Dans son rapport annuel 2025-2026, Amnesty International a lancé une condamnation sévère de ce qu'elle décrit comme un échec "lâche" de nombreux dirigeants mondiaux à défendre les droits humains et le droit international. Le rapport, intitulé "L'État des droits humains dans le monde", accuse les États puissants d'abandonner leurs responsabilités, de permettre des atrocités et de saper l'ordre mondial fondé sur des règles.
L'organisation critique particulièrement les dirigeants, dont l'ancien président américain Donald Trump, le Russe Vladimir Poutine et l'Israélien Benjamin Netanyahu, pour ce qu'elle qualifie d'actions "prédatrices". Elle cite les guerres en Ukraine et à Gaza, ainsi que l'érosion des normes démocratiques et la montée de l'autoritarisme, comme crises centrales. La secrétaire générale d'Amnesty, Agnès Callamard, a déclaré que de nombreux gouvernements "ferment les yeux sur les violations" et "aident les auteurs" par intérêt politique et économique.

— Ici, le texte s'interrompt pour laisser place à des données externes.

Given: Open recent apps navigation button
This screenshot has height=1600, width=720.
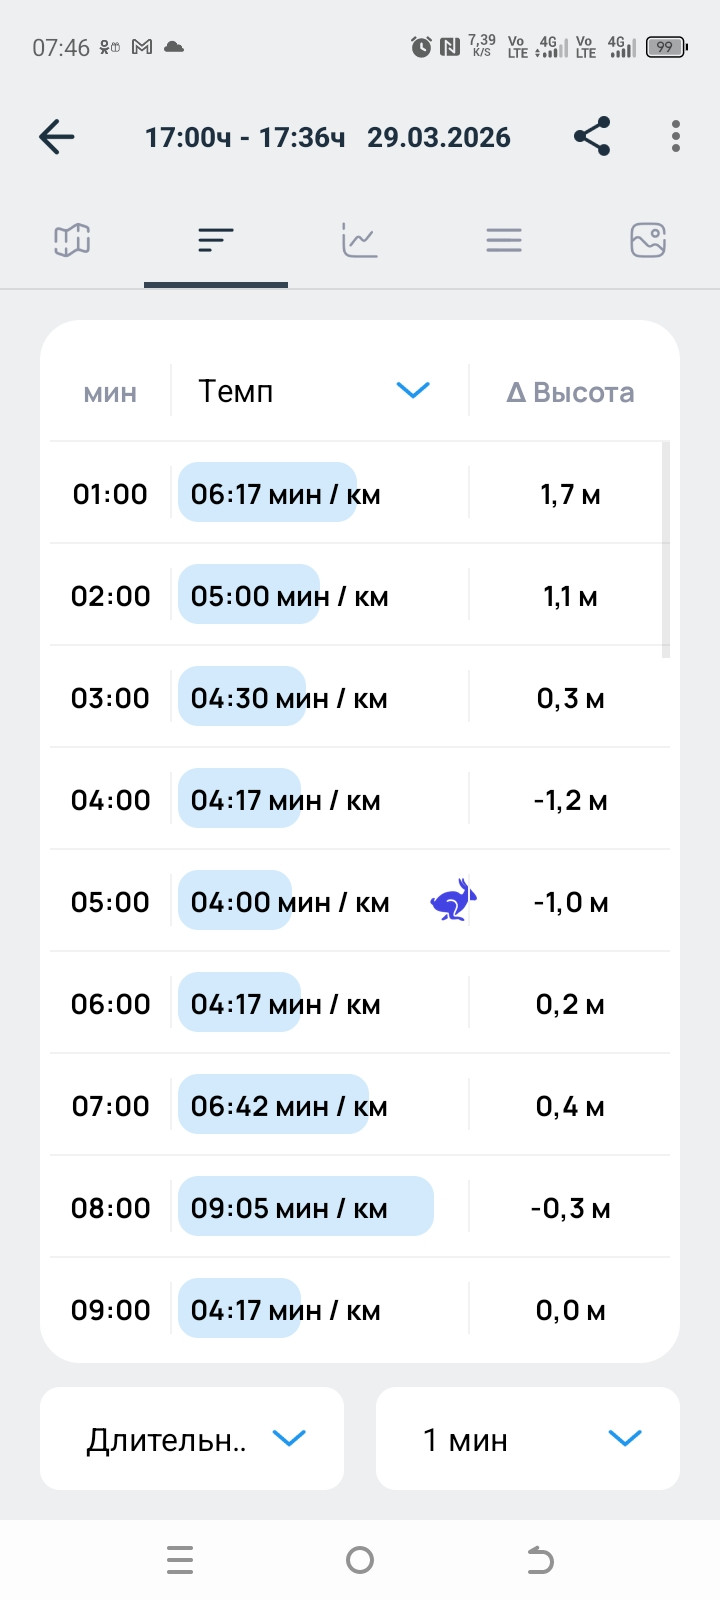Looking at the screenshot, I should pyautogui.click(x=180, y=1560).
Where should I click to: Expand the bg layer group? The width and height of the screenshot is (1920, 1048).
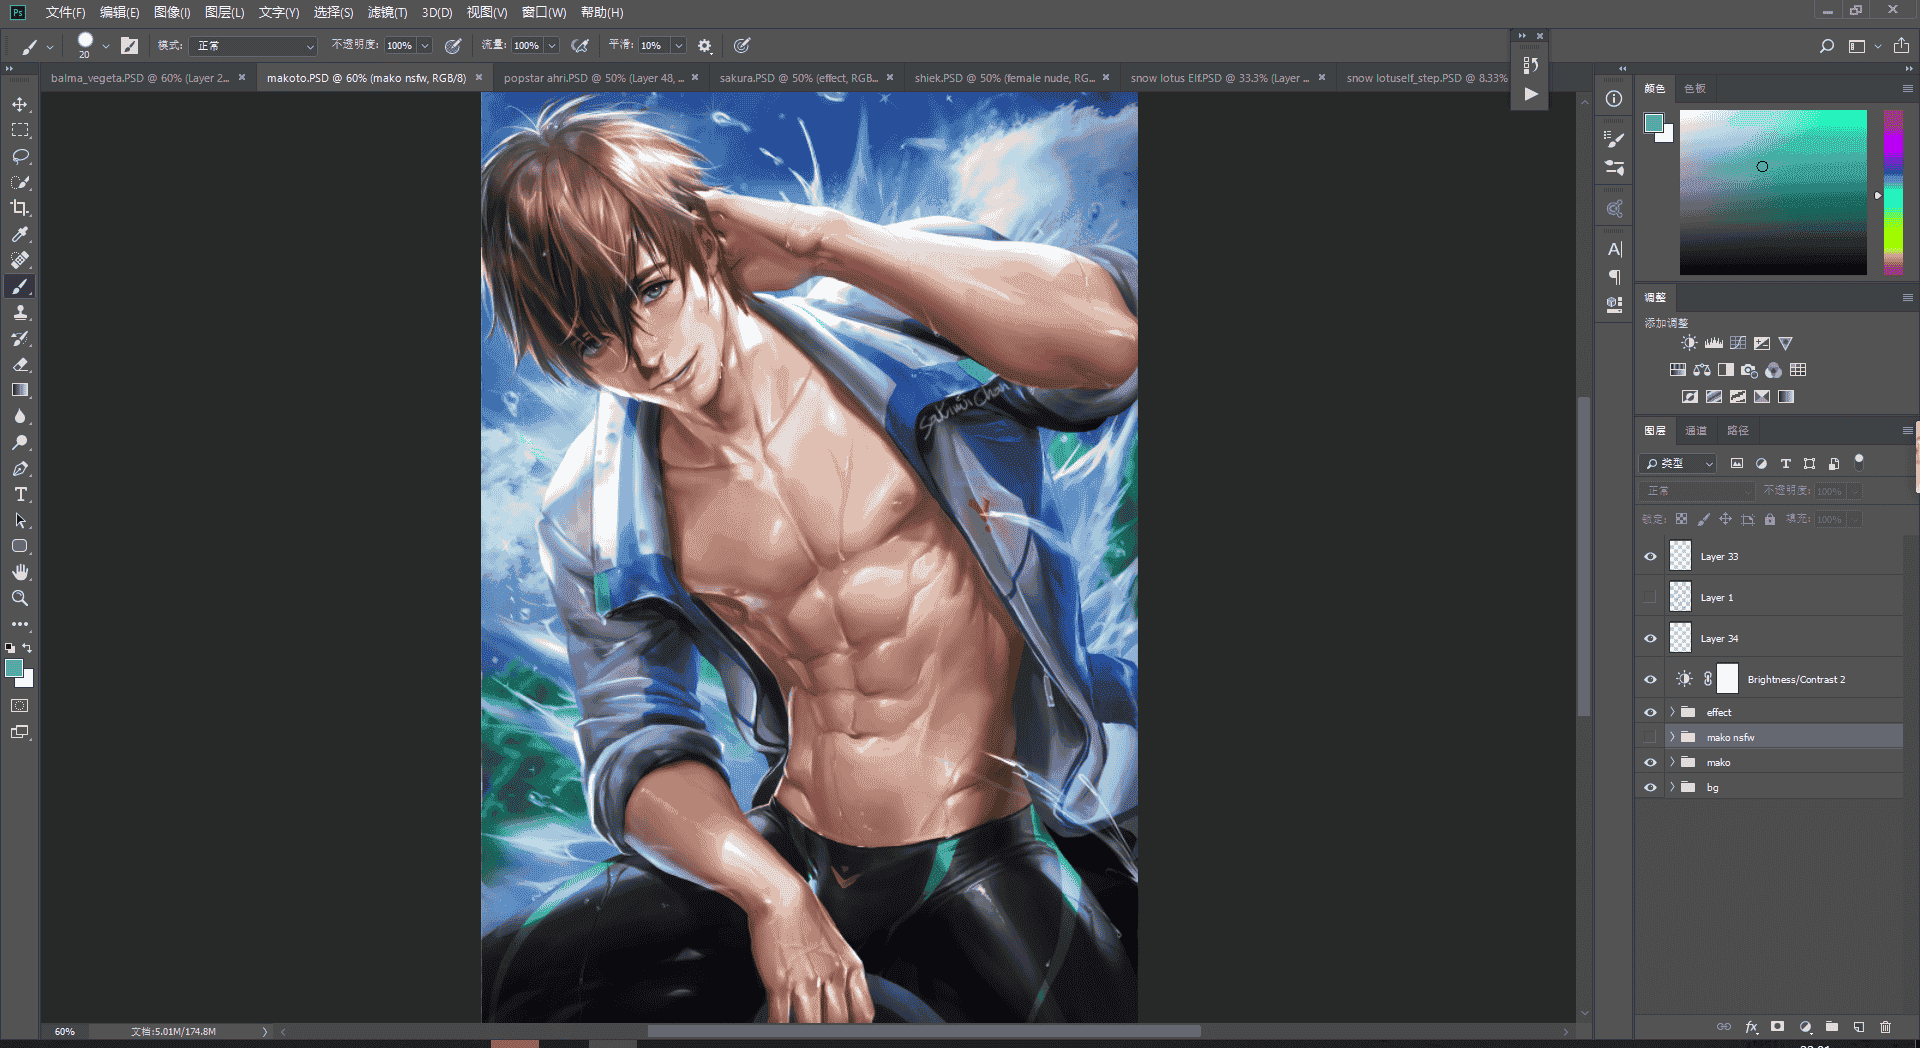(1672, 787)
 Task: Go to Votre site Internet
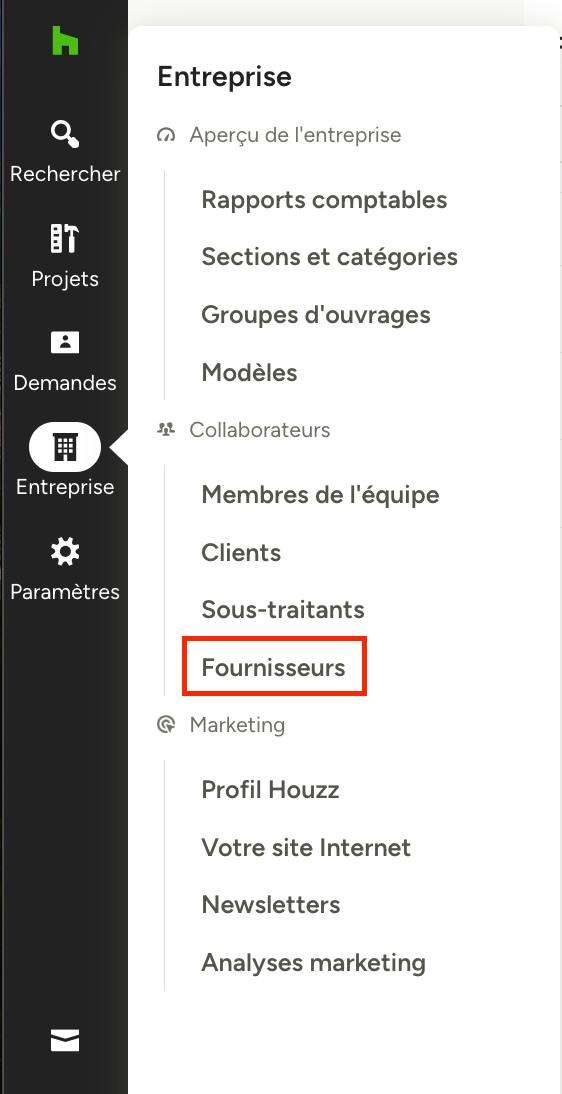click(x=306, y=848)
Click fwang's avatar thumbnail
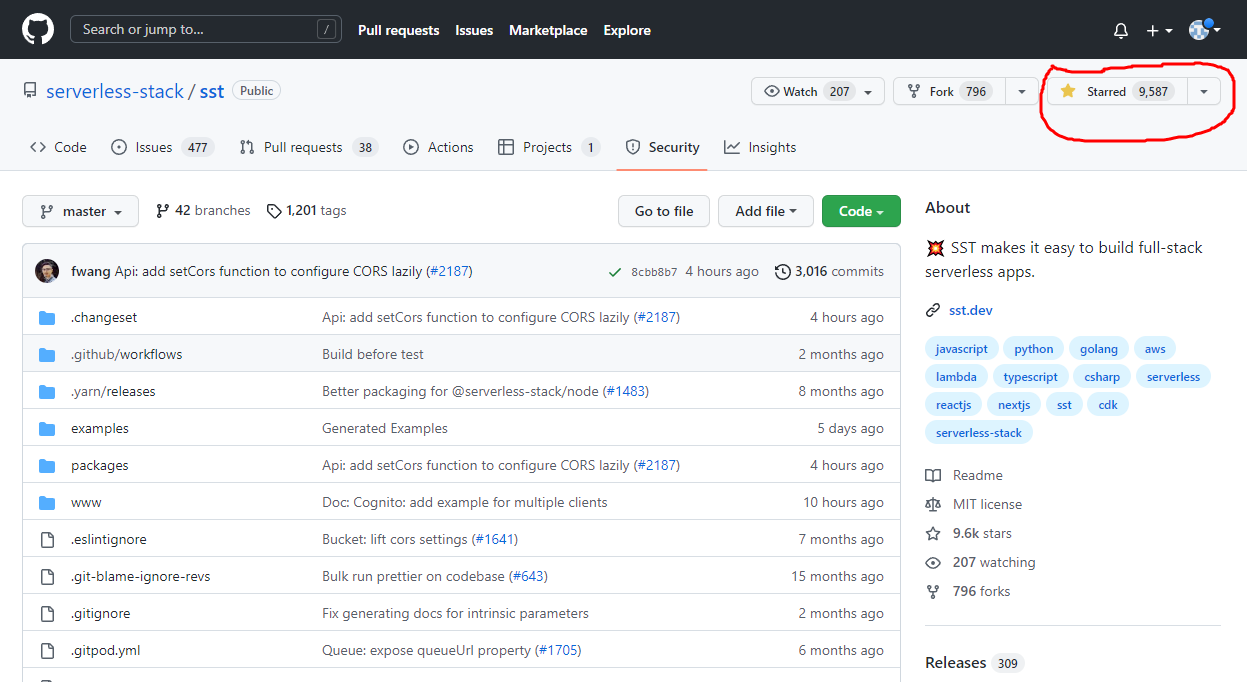The image size is (1247, 682). pyautogui.click(x=47, y=271)
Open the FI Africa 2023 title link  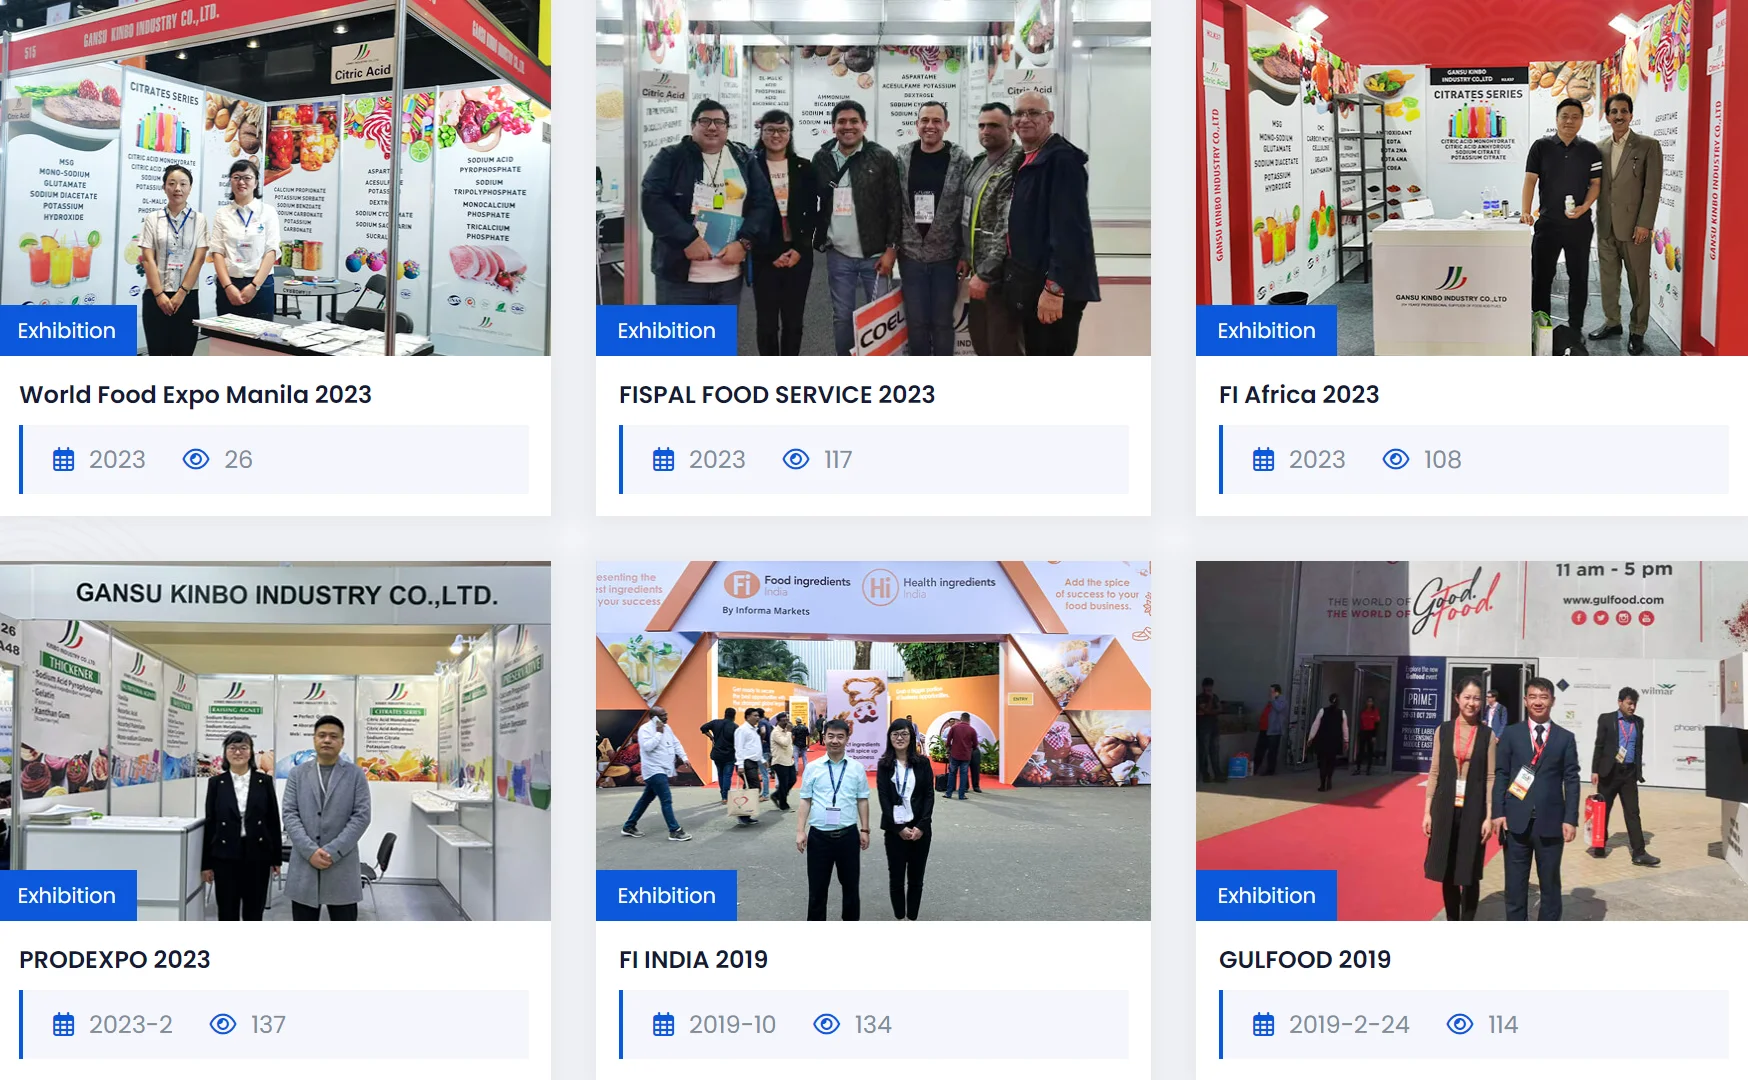click(x=1299, y=395)
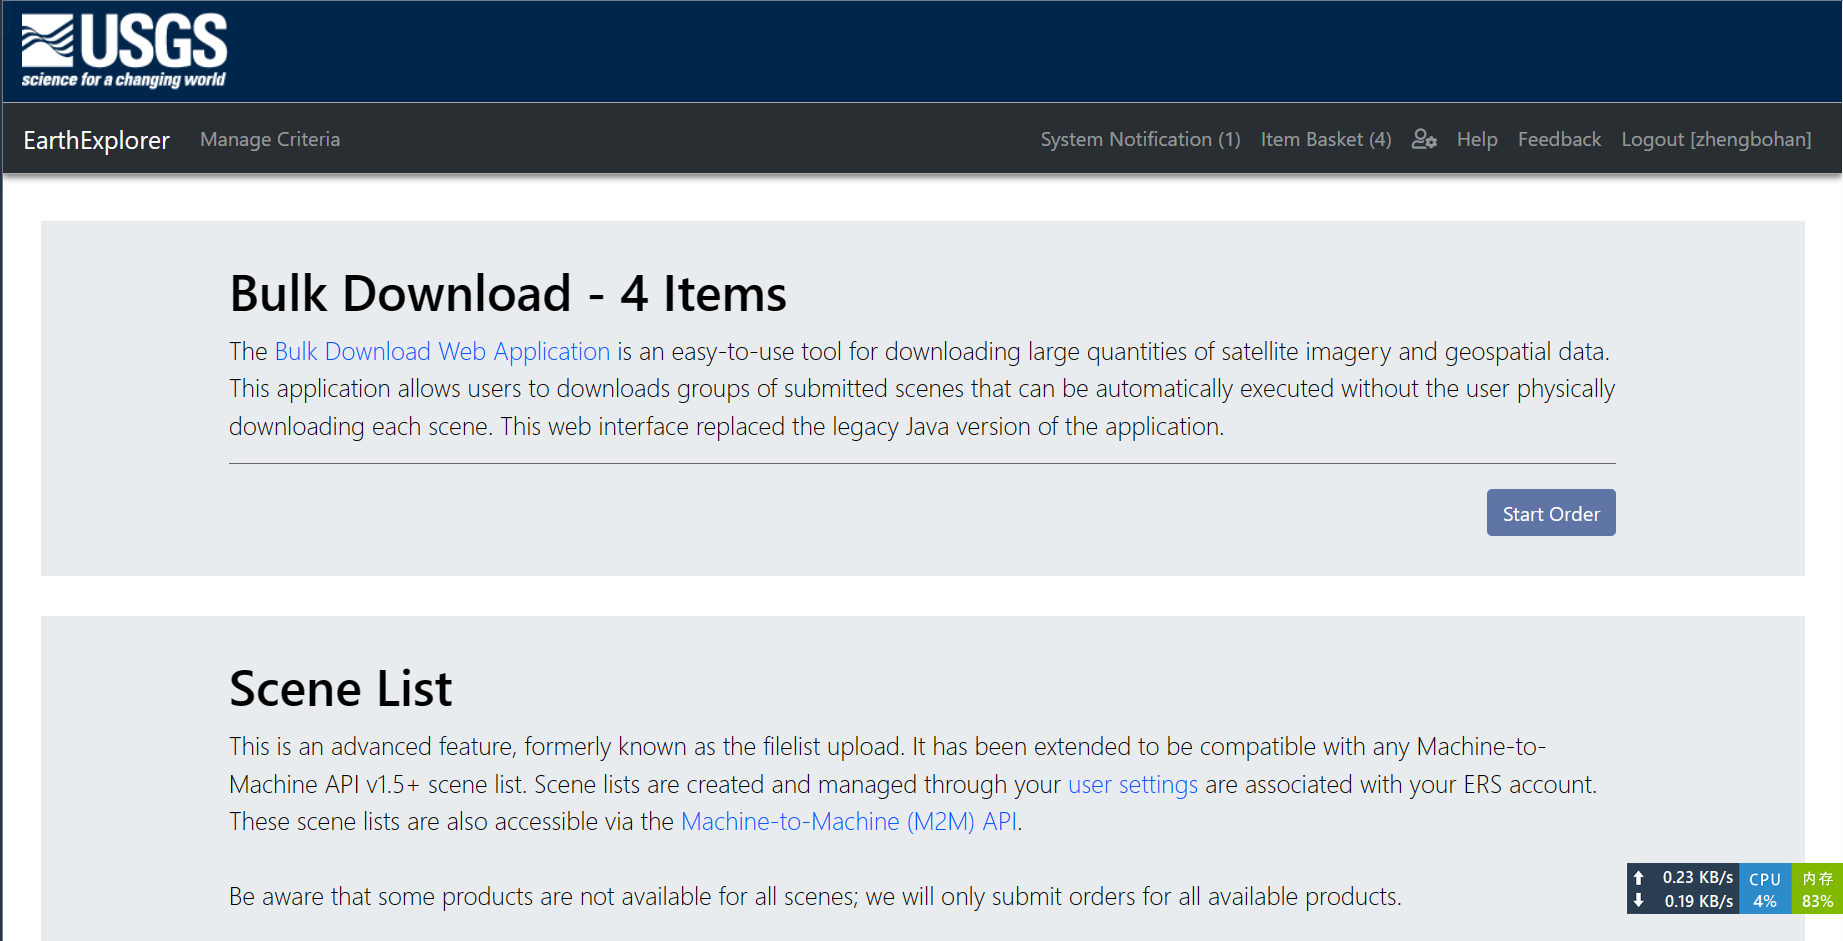Click the CPU usage monitor widget
Image resolution: width=1843 pixels, height=941 pixels.
coord(1765,889)
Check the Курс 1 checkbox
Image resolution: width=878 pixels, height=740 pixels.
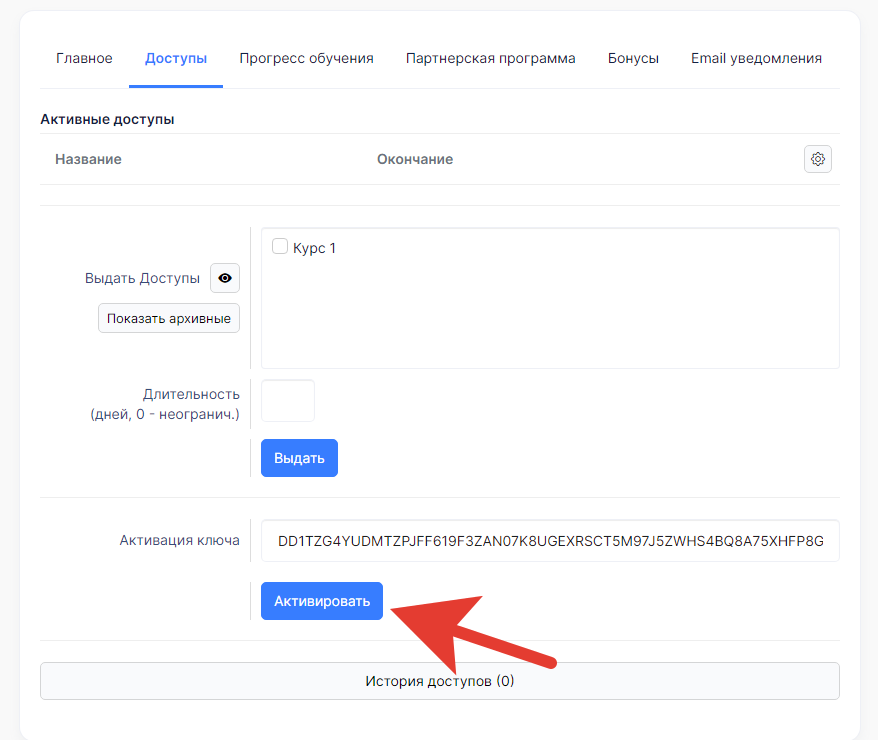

Le rapport exhorte les nations à résister à ces tendances en appliquant constamment le droit international, en protégeant les civils et en soutenant des institutions comme la Cour pénale internationale. Il met en lumière un fossé grandissant entre les promesses de la Déclaration universelle des droits de l'homme et la réalité sur le terrain, avertissant que la voie actuelle mène à une plus grande instabilité et souffrance.